After my dad finished serving in World War II, my parents settled in the newly-sprouting community of Inglewood, just north of Los Angeles International Airport. Like most of L.A.’s middle-class communities at the time, Inglewood was all white. African Americans and Latinos were consistently redlined out of this and other affluent and up-and-coming neighborhoods, property values in the areas they could live kept artificially low by discrimination, poor city services and lack of access to affordable mortgages and home loans. The Federal Housing Administration, which made home mortgages possible for millions, officially promoted redlining in its Underwriting Manual. You literally couldn’t get an FHA loan for an integrated neighborhood.
As with many young families, my folks’ home was their primary financial asset. The value of that home grew, while black families in places like Watts didn’t do nearly as well.

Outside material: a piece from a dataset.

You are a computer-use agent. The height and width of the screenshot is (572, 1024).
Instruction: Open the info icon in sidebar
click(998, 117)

When, in the wake of fair housing laws, African Americans began moving into adjacent neighborhoods, my family joined the “white flight” to an even more affluent neighborhood on the Palos Verdes Peninsula. While we were house-hunting, I vividly remember a real estate agent cheerfully telling my parents about the tricks and deceptions he used to ensure that black families could never buy a home in white neighborhoods, regardless of what the law said. The home my folks bought in P.V. quintupled in value in just over a decade.

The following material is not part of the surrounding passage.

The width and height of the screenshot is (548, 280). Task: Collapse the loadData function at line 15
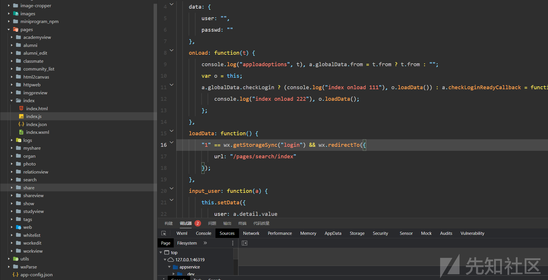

I went to Rolling Hills High School where, out of about 2,000 students, there were two black kids, one Latino and maybe three dozen Asians. It was just assumed that if you were reasonably bright you’d go to college, and lots of my classmates ended up at elite schools like MIT, Harvard and CalTech. We had AP classes (then a fairly new innovation) and pretty much all the support you could ask for. I shouldn’t need to say that the black and Latino kids in East L.A. had nothing like what we had.
Meanwhile, after settling down in Inglewood, my dad became a partner in the Ross-Loos Medical Group, which had started in 1929 as America’s first HMO. While I’m not aware of any conscious discrimination at Ross-Loos, the partners were all white. It was considered fairly remarkable in the late 1960s that they actually had a black physician on staff.
After I graduated from college, Ross-Loos was sold to a larger corporation, and the partners all made a bundle. That and the accumulated value of their home left my parents secure enough financially that they could travel to Europe, retire with no financial worries and help out their kids whenever any of us needed it. And believe me, we needed it, as we all had crazy career ideas and not a lot of financial acumen. The Bank of Mom and Dad rescued all of us at one time or another.
Literally everything I have today – my career, my home, and what financial security I have – stems directly from opportunities my parents and I had that simply were not available to most Americans of color. That’s not to say they didn’t earn their success – they absolutely did. But doors were open for them that were bolted and padlocked shut for millions of nonwhites. The same goes for me. To deny that reality is to deny history.
But there’s more. When I was in high school, my dad drove a Mercedes-Benz, back when such cars were much rarer. After getting my license, I drove that car occasionally to see friends, go to the library, etc. I never, ever had trouble with the police. Now picture a black 17-year-old driving a new Mercedes through an all-white suburb. Do you get my drift? I have never, ever, been pulled over because I “looked suspicious,” or treated like a probable shoplifter the moment I walked into a store. But even now, such things happen to black Americans (and other Americans of color) all the time – sometimes just an annoyance, but sometimes leading to an arrest on dubious charges, a criminal record, and occasionally far more tragic consequences.
My story is not unusual. I present it not to wallow in liberal guilt, but simply to illustrate a fact that most white Americans rarely ponder: It’s much easier to pull yourself up by your bootstraps if you actually have boots.